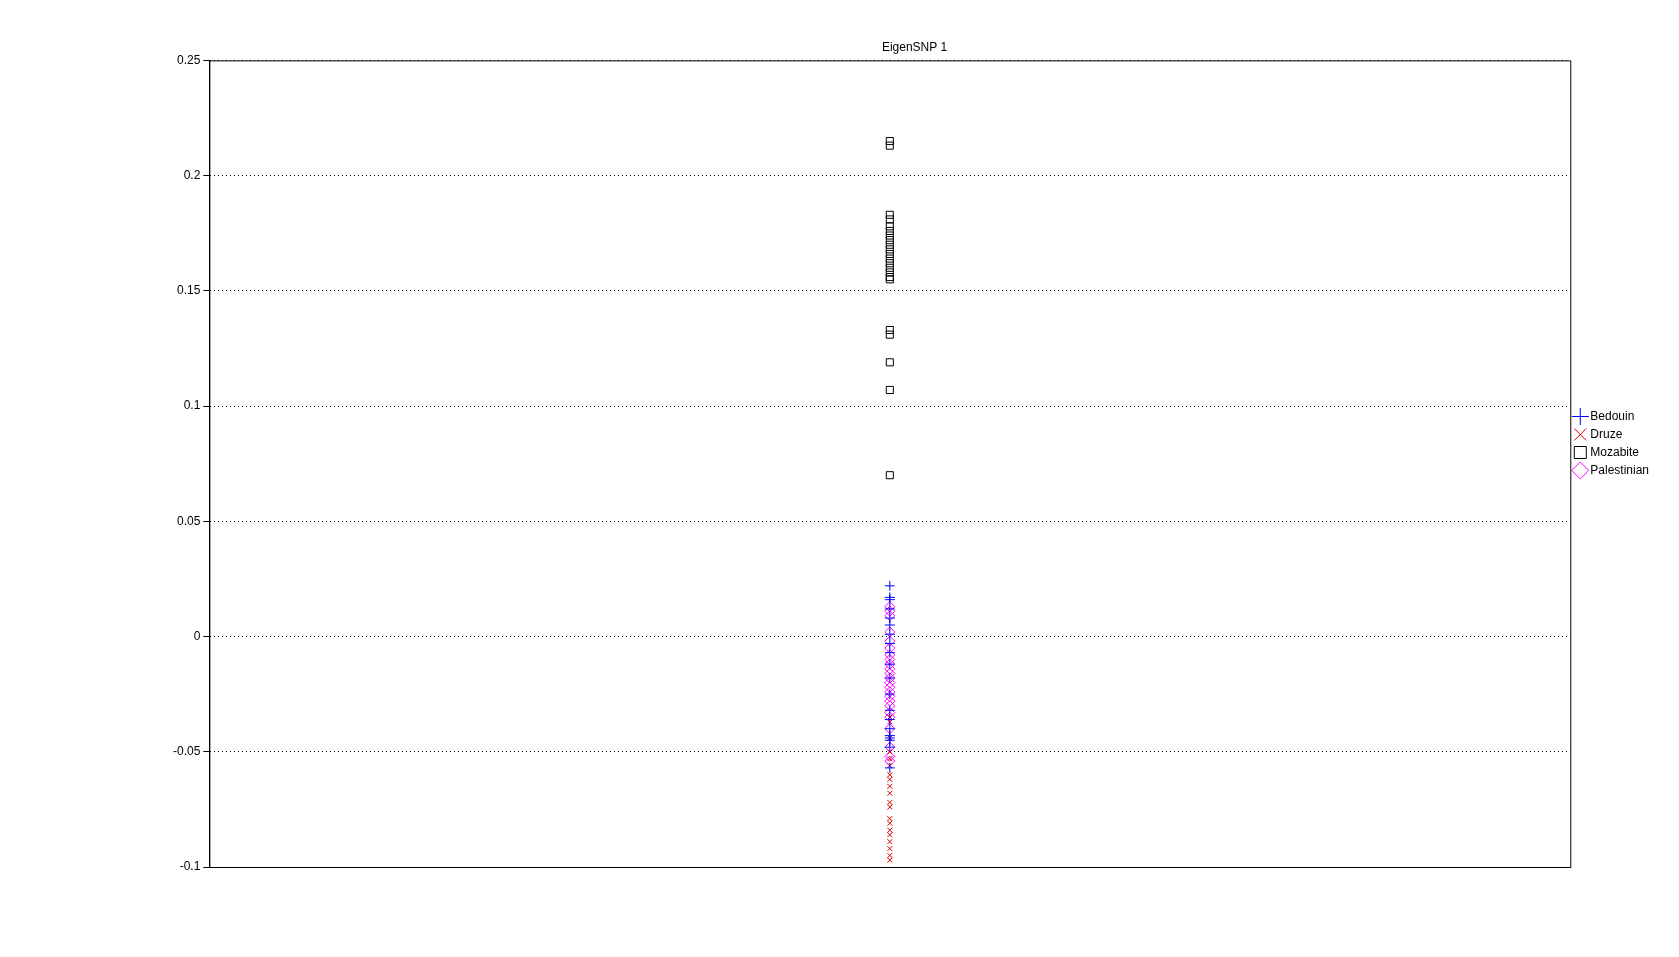 The height and width of the screenshot is (957, 1679). I want to click on legend-label: Mozabite, so click(1615, 452).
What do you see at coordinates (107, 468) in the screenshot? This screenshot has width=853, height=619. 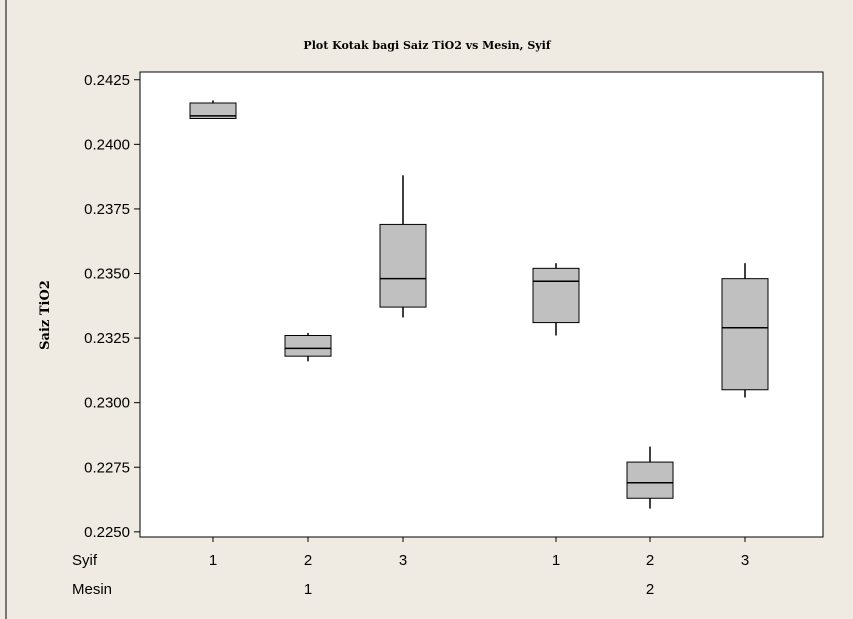 I see `y-tick-label: 0.2275` at bounding box center [107, 468].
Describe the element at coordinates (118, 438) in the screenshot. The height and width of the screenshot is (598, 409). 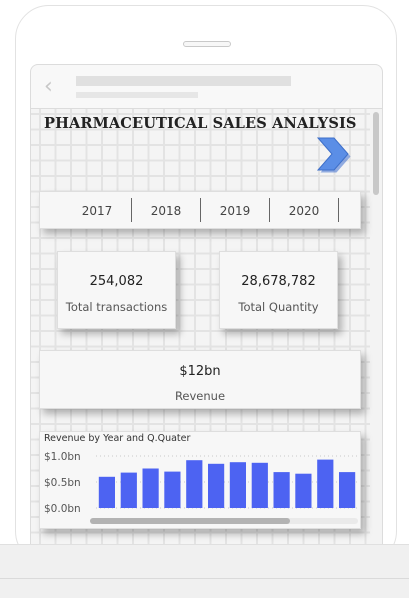
I see `chart-title: Revenue by Year and Q.Quater` at that location.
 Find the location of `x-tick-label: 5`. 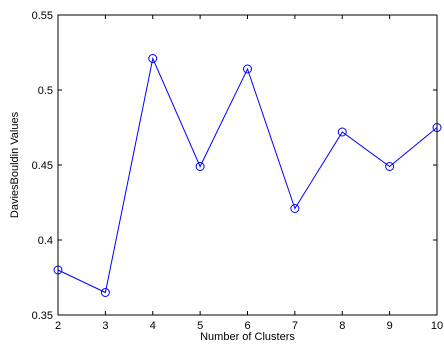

- - - - - - -

# [Job item]
Lay out the part of the listing that opens with the line containing "Describe the element" and runs through the end of the listing as a Markdown table with the columns Row and Text, one row per line, and skip any blank lines. Leave the pictures out.

# [Written solution]
| Row | Text |
|---|---|
| 1 | Describe the element at coordinates (118, 438) in the screenshot. The height and width of the screenshot is (598, 409).  |
| 2 | I see `chart-title: Revenue by Year and Q.Quater` at that location. |
| 3 |  Find the location of `x-tick-label: 5`.  |